Мамина покладистость меня вечно выводит из себя. Что это, трусость или слабость? Но ведь характер у неё более крепкий, чем кажется. Добиваться своего она умеет и упрямой бывает. Но стоит появиться в её жизни никудышному смазливому хмырю, её сразу заклинивает, и из уверенной независимой женщины она превращается в покорную овечку, а нормального мужчину – Ефима – отшвыривает. Ей бы разобраться, отчего так происходит.

Меня мучила скользкая мысль, что она всё-таки клюнула на деньги Марка. «Нет, на это она не способна», – говорила я себе. Впоследствии подтвердилось, что состояние Марка не её цель. Увлеклась мать им от скуки, хотелось ей страсти, опьянения и влюблённости. Спокойное, размеренное, предсказуемое существование – не её удел, как она призналась однажды. Но я, пораскинув мозгами, пришла к выводу, что всё проще: если бы она любила Ефима, то спокойная надёжная жизнь с ним её бы устраивала. Полюбить его не получилось, и она бросилась в объятия подвернувшегося в тот момент Марка. Клюнуть на богатого красавчика проще, чем на небогатого толстяка, пусть и благородного.

4. Страшный день

От Ефима мама ушла. Сделала это трусливо. Избегая объяснений, оставила записку, когда он был на работе, и сбежала к Марку. Записку состряпала короткую: «Прощай, прости, люблю другого». В ответ на мой упрёк «Могла бы написать что-то помягче» она заявила, что Ефим сам скуп на добрые слова, ласки от него не дождёшься, не такой он прекрасный, как кажется. Во как, приписала не свойственные ему качества! Виновата перед ним, но всё перевернула в своей голове: виноват он, а не она – типа заслужил.

«Может, ещё и мстить ему начнёшь за то, что сама гадко с ним поступила», – съязвила я.

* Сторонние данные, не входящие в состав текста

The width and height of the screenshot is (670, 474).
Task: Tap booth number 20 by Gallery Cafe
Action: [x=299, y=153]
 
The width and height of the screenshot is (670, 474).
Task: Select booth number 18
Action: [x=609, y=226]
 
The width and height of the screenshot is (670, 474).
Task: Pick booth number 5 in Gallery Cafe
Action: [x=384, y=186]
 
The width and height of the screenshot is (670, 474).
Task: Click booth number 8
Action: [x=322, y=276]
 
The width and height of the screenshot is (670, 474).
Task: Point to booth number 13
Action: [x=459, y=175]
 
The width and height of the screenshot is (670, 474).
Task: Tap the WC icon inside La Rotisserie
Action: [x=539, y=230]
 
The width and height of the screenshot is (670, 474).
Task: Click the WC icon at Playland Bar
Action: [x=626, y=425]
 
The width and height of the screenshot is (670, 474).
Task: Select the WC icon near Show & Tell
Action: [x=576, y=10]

«Тебе не стыдно?» – обиделась она.

Переложив свою вину на мужа, мама помчалась к Марку, а я под предлогом, что ещё не собралась и приду чуть позже, осталась дома дожидаться Ефима. Несмотря на то что мать я всегда защищаю и оправдываю, в ту минуту я на неё разозлилась, хотя, если честно, не только о её благополучии я пеклась – о своём тоже. У меня впервые появилось чувство уверенности, что есть надежный человек-заступник. Раньше я переживала из-за отсутствия мужчины в семье, но свыклась – нет его, ну и хрен с ним, без него даже лучше, сами неплохо справляемся. С появлением Ефима своё мнение я изменила – в семье должен быть мужчина, ну кроме тех случаев, когда он паршивый, тогда он на фиг нужен.

Я также беспокоилась, что Ефим изменит своё отношение к маме: использовала его и сбежала к другому. Надо мне всё исправить и не дать им развестись.

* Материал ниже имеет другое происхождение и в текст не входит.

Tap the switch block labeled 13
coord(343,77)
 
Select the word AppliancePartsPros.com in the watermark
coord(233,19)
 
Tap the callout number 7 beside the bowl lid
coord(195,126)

Новость о том, что мама ушла, Ефим воспринял стойко. Ни один мускул не дрогнул на его лице. Прочёл записку, скомкал, кинул в мусорную корзину и предложил заказать пиццу на обед.

– Мама его совершенно не любит, – желая смягчить удар, сказала я. – У неё временное затмение. Она вернётся.

– Как насчёт пиццы, какую ты хочешь? – спросил он.